■ **What this exercise asks**:
1 - According to the article below on the deceased-donor uterus transplant, how old was the donor, and what caused her death?
2 - Echo the passage of the uterus transplant article from "A team of doctors" up to and including "in the past.".

■ **Supplied text**:
Segment Open

In World First, Woman Gives Birth After Receiving Uterus Transplant From Dead Donor

In World First, Woman Gives Birth After Receiving Uterus Transplant From Dead Donor

A team of doctors in Brazil have announced a medical first that could someday help countless women unable to have children because of a damaged or absent uterus. In a case report published Tuesday in the Lancet, they claim to have successfully helped a woman give birth using a transplanted uterus from a deceased donor.

According to the report, the team performed the operation on an unnamed 32-year-old woman in a Brazilian hospital in September 2016. The woman had been born with a rare genetic condition that left her without a uterus, known as Mayer-Rokitansky-Küster-Hauser syndrome, but she was otherwise healthy. The donor was a 45-year-old woman who had suddenly died of stroke; she had had three successful pregnancies delivered vaginally in the past.

Four months prior to the transplant, the recipient woman had received in-vitro fertilization, which yielded eight viable embryos that were frozen. Following the 10-hour-long surgery, which connected the uterus and part of the donor’s vagina to the recipient’s vagina and circulatory system, the woman then took a regimen of immunosuppressant drugs that kept her body from rejecting the donor uterus. Seven months later, she had an embryo successfully implanted. And 35-and-a-half weeks after that, she gave birth to a seemingly healthy baby girl, delivered via cesarean section with no complications.

Since 2013, there have been at least 10 reported live pregnancies from women with transplanted uteruses. But according to the authors, they are the first to have accomplished it with a uterus from a deceased donor (there was a documented attempt in 2011, but the pregnancy ended in miscarriage). The feat is something that could make the procedure a much more appealing and realistic way for some women to conceive.

“The first uterus transplants from live donors were a medical milestone, creating the possibility of childbirth for many infertile women with access to suitable donors and the needed medical facilities. However, the need for a live donor is a major limitation as donors are rare, typically being willing and eligible family members or close friends,” lead author Dani Ejzenberg, a gynecologist at Hospital das Clínicas, University of São Paulo School of Medicine, said in a statement. “The numbers of people willing and committed to donate organs upon their own deaths are far larger than those of live donors, offering a much wider potential donor population.”

Aside from relying on a deceased donor for their uterine transplant, the doctors might have also made the procedure less costly and dangerous. Previously, with live donors, doctors have waited at least a year following the transplant to begin trying for a pregnancy. But the authors believed they could safely shorten the time to six months.

In the end, they held off an additional month after tests suggested the lining of the donor uterus wasn’t quite thick enough to support implantation. But making the transition period even five months shorter means the recipient will need that much less medical care and powerful immunosuppressant drugs for their uterus to stay healthy. And unlike most organ transplants, a donated uterus can be safely removed after a successful pregnancy, allowing the woman to cease taking anti-rejection medication.

The authors say their version of the procedure isn’t meant to replace the possibility of using a living donor, but rather to give women with uterine problems another option. And there are still a lot of questions on how to better refine the procedure. During the transplantation, there was a period of blood loss that was ultimately managed but might be avoidable in the future, by changing how the organ is initially reconnected to the woman’s circulatory system, according to the study. And it’s possible that patients won’t need as many immunosuppressants as they currently receive to stave off organ rejection.

There’s no shortage of women and couples who might want to take advantage of the procedure as it becomes easier and safer to perform. According to research cited by the authors, 10 to 15 per cent of couples who could theoretically have and want children are infertile in some way, with one in 500 women in this population being infertile due to the lack of a uterus. Genetic conditions such as Mayer-Rokitansky-Küster-Hauser syndrome can cause this, but more often, it’s because women undergo an unexpected hysterectomy to prevent cancer or treat painful disorders like endometriosis.

As for the Brazilian woman and her child, a representative for Ejzenberg told Gizmodo via email that both appear to be perfectly healthy. The child will in fact celebrate her first birthday in about two weeks. The team is now authorised to carry out the procedure in two more women.

Segment Closed

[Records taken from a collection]
Segment Open

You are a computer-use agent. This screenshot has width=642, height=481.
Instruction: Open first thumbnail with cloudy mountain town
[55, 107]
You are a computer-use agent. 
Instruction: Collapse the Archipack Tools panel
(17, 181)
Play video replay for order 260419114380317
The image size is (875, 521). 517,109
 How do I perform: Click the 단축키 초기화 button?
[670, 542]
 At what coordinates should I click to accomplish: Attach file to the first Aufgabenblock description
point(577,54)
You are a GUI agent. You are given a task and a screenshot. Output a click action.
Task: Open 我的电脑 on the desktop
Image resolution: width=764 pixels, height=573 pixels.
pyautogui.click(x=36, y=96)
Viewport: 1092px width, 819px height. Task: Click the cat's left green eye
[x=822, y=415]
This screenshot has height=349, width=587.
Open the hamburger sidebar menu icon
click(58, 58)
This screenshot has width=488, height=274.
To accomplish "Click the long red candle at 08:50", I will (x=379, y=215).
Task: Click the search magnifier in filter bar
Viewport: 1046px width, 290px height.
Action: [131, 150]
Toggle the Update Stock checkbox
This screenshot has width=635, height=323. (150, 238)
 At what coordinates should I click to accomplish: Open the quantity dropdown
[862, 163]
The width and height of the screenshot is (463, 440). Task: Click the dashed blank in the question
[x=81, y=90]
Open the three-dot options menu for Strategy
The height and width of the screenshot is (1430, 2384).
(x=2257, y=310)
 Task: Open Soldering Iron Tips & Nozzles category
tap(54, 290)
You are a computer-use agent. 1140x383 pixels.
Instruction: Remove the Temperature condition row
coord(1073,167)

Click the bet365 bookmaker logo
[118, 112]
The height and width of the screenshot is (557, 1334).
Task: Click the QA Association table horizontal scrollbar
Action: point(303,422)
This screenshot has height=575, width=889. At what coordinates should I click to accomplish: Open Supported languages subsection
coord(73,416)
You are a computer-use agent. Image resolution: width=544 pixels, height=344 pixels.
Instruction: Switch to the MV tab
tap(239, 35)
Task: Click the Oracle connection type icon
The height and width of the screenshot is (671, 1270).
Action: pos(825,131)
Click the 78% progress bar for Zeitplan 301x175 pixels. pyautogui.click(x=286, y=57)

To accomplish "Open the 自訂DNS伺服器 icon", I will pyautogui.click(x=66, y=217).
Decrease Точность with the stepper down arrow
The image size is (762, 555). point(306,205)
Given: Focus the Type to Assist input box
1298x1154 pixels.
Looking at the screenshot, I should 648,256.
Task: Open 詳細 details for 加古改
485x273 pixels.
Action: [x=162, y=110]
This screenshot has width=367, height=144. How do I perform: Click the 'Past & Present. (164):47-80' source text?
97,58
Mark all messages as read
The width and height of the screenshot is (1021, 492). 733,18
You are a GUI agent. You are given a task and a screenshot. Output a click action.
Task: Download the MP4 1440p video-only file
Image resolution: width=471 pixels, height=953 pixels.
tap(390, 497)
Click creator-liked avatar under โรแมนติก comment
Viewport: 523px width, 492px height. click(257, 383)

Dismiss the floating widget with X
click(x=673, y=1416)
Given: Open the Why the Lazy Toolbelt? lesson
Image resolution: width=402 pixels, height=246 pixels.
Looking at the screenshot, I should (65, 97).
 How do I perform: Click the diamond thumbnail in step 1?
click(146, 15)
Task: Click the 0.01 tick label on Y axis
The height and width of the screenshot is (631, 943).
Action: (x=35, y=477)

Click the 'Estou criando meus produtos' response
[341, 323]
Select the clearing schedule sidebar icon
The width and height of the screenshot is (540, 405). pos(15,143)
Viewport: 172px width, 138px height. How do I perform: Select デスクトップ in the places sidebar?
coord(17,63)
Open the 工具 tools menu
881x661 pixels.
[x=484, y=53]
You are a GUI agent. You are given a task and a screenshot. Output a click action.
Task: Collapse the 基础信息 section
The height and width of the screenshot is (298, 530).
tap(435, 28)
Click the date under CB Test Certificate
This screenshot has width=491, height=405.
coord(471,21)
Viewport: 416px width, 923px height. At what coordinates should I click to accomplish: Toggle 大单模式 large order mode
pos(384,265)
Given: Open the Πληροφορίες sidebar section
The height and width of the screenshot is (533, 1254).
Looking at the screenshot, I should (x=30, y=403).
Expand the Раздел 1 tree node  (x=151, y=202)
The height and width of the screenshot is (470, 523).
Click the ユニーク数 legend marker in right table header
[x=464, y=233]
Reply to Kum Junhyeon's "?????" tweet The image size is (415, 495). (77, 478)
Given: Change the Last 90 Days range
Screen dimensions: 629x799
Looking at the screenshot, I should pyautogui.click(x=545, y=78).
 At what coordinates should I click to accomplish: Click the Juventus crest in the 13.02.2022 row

Segment Closed

■ **Responses in order**:
1 - The donor was 45 years old and died suddenly of a stroke.

2 -
A team of doctors in Brazil have announced a medical first that could someday help countless women unable to have children because of a damaged or absent uterus. In a case report published Tuesday in the Lancet, they claim to have successfully helped a woman give birth using a transplanted uterus from a deceased donor.

According to the report, the team performed the operation on an unnamed 32-year-old woman in a Brazilian hospital in September 2016. The woman had been born with a rare genetic condition that left her without a uterus, known as Mayer-Rokitansky-Küster-Hauser syndrome, but she was otherwise healthy. The donor was a 45-year-old woman who had suddenly died of stroke; she had had three successful pregnancies delivered vaginally in the past.